40. Permintaan Ayah

29 1 0
                                    

Semakin hari kondisi Hadyan semakin menurun, detak jantungnya kian melemah. Namun, sekarang lebih membaik, Hadyan telah melewati masa kritisnya.

Aiza, Maira, Fattah dan Aisyah selalu mendoakan kesembuhan ayahnya, mereka berharap Hadyan akan sembuh seperti sedia kala.

Hadyan bersandar di ranjang, ia lahap sekali menyantap sarapannya. Karena, Hadyan merasakan Aiza seperti dulu, kembali menyayanginya bukan lagi membenci. Suapan terakhir dari Aiza menjadi penutup selesai makannya, biarpun rasa buburnya tidak enak yang penting adalah kebersamaan dengan putri bungsu tercinta.

"Ayah minum obat dulu." Aiza memberikan obat serta air putih pada Hadyan.

"Terima kasih, Nak."

Aiza tersenyum tulus. "Iya, Yah."

"Wina, apakah dia ada dipenjara sekarang?" Sontak Aiza membulatkan mata.

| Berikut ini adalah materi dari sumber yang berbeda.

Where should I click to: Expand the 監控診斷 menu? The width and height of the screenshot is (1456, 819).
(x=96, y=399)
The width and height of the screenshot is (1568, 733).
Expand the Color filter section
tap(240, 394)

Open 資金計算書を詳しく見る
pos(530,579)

"Ayah jangan memikirkan Ibu dulu, ya. Nanti Ayah sakit lagi, Aiza nggak mau itu terjadi lagi," ungkap Aiza. Aiza terlalu takut jika ayahnya kenapa-napa, Aiza lebih baik diam dan tidak menceritakan.

"Iya." Hadyan mencari keberadaan Fattah yang sedari tadi belum kelihatan sama sekali. "Fattah di mana. Ayah mau bicara sama dia."

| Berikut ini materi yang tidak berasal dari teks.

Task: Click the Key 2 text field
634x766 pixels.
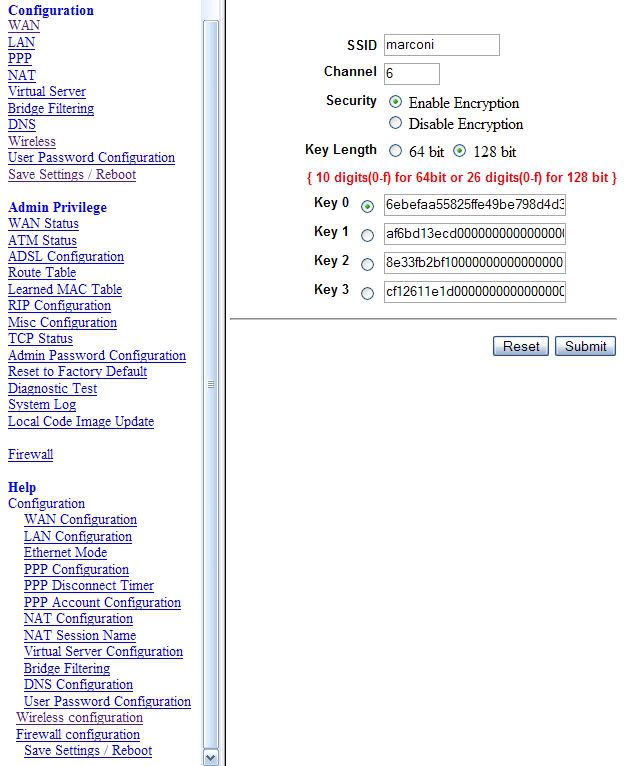Action: coord(475,263)
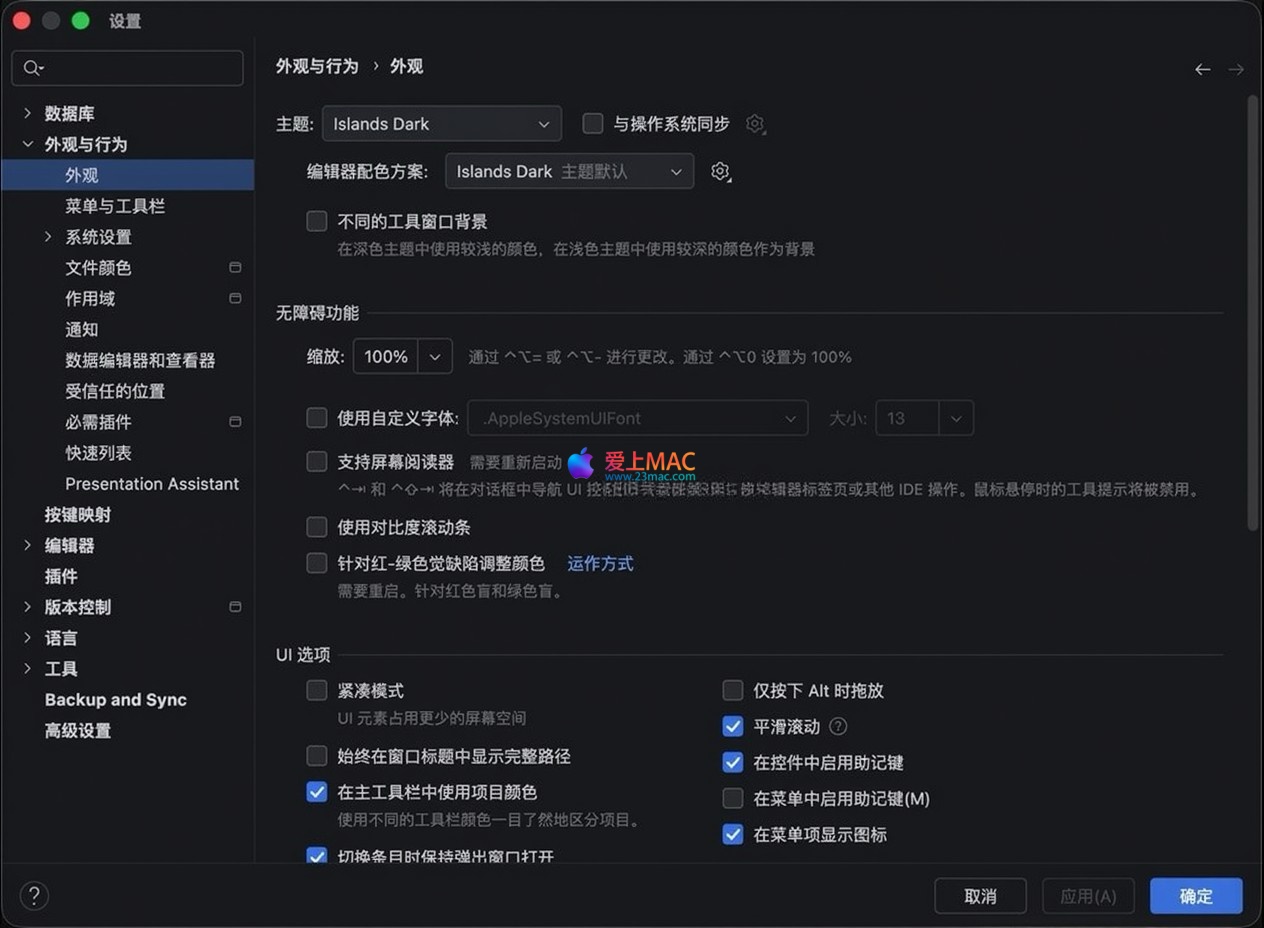Viewport: 1264px width, 928px height.
Task: Uncheck 在菜单项显示图标 option
Action: point(733,835)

"Bang Fattah sedang cari makan di kantin, Yah. Kalau Ayah ingin bertemu tunggu sebentar, biar Aiza panggilkan."

"Jangan lama-lama, Nak."

"Enggak kok, Yah. Ayah tunggu di sini, jangan ke mana-mana sampai Bang Fattah datang. Soalnya Aiza mau sarapan dulu, gantian sama Bang Fattah."

Tidak lama kemudian Fattah menemui Hadyan. Takut ada hal penting yang diinginkan Hadyan, Fattah buru-buru ke sana.

"Kata Aiza, Ayah mau bicara sama Fattah. Kenapa, Yah? Ada yang sakit lagi?" atau Fattah perlu ambilkan sesuatu?" tanya Fattah beruntun.

Hadyan terkekeh pelan, Fattah terlalu lebay, padahal ia baik-baik saja. "Ayah nggak sakit, Ayah nggak mau apa-apa. Yang Ayah inginkan, Ayah ingin bertemu seseorang. Kamu bisa ajak Altair datang ke sini?"

"Al?" Fattah mengerutkan keningnya, ada apa dengan Altair sampai ayahnya ingin bertemu dengan dia. "Altair orang yang sibuk, Yah. Tapi, Fattah akan membujuknya untuk Ayah."

"Terima kasih, Tah. Ayah ingin sekali bertemu dengannya, ada hal penting yang Ayah harus bicarakan sama dia."

"Sama-sama, Yah. Fattah mau bicara sama dia dulu. Ayah istirahat, ya."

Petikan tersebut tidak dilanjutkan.